Two: Quality standards are the industry's most important "moat supplier." The national standard implementation blocks low-quality competitors and creates a competitive moat for quality-committed companies. Companies that preemptively achieve standard compliance will gain significant competitive advantages over the next three years.

Three: Going global is the biggest growth variable for Chinese frozen food in the next decade. The domestic market will continue to grow through structural upgrades, but growth rates will eventually stabilize. Southeast Asia, North America, and Europe represent the next wave's blue ocean. Whoever establishes brand recognition and channel networks overseas first will hold decisive advantages in the 2030–2040 competitive landscape.


Data Sources

This report synthesizes data from the following sources:

Listed Company Annual Reports (2025 Annual/Semi-annual/Quarterly Reports): Anwell Foods (603345.SH / 2648.HK), Sanquan Foods (002216.SZ), Qianwei Central Kitchen (001215.SZ), Weizhixiang (605089.SH), Yihai International (HK 1579), Haixin Foods (002702.SZ), Huifa Foods (603536.SH), Longda Meishi (002726.SZ), Guolian Aquatic Products (300094.SZ), Chunxue Foods (605567.SH), Shuanghui Development (000895.SZ); and Tyson Foods (TSN), Conagra Brands (CAG), Hormel Foods (HRL) SEC filings

Industry Associations and Government Reports: China Chain Store & Franchise Association; National Bureau of Statistics; China Food Industry Association; State Administration for Market Regulation (2024 Prepared Meal Notice)
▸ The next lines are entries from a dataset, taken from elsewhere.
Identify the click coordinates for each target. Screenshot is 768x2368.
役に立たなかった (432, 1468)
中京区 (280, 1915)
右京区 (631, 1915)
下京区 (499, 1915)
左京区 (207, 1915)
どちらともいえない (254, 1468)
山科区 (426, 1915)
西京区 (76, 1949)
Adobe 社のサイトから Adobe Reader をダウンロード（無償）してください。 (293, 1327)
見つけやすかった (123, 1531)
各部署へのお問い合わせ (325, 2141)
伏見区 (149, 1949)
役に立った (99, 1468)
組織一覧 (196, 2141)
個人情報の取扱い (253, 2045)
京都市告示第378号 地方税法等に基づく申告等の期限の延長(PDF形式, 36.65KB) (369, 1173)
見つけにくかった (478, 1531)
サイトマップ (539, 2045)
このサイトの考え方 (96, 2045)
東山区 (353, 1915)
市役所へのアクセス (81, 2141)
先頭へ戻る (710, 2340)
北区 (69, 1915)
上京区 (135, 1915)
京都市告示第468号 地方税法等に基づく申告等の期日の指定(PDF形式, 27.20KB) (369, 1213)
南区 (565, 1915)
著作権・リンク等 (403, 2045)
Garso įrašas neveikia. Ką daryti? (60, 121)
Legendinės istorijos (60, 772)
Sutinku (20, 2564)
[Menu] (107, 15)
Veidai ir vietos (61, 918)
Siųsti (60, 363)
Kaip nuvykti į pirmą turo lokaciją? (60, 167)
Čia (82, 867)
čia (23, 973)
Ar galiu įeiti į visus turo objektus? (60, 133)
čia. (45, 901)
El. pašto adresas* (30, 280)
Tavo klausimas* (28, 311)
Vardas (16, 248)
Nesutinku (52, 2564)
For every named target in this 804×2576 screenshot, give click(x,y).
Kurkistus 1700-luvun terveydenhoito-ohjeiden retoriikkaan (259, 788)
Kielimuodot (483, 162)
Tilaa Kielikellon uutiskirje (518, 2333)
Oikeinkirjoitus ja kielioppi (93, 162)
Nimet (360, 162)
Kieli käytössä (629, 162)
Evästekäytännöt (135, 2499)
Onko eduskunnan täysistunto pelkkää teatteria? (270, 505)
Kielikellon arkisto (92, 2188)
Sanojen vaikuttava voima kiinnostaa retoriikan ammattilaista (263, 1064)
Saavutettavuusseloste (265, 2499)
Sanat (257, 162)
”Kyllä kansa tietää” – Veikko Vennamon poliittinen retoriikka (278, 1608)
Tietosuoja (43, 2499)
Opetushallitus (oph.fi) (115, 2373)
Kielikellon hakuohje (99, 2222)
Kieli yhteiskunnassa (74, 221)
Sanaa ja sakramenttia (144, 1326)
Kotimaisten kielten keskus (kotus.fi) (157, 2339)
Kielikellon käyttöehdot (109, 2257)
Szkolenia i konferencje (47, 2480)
Third-Party Research Institutions: Jiaworld MCR Consulting; IiMedia Research; Forward Intelligence; CIC

Media Investigations: 21st Century Business Herald, Beijing Business Today, Xinhua News Service Food Safety Channel

This report is prepared by Tianxia Gongchang Industrial Research Institute based on publicly available information synthesis and analysis. Data has been cross-verified, but due to differences in statistical calibers, individual figures may vary from other sources. When citing data from this report, please reference "Industrial Research Institute (2026) Frozen Food and Prepared Meal Deep Research."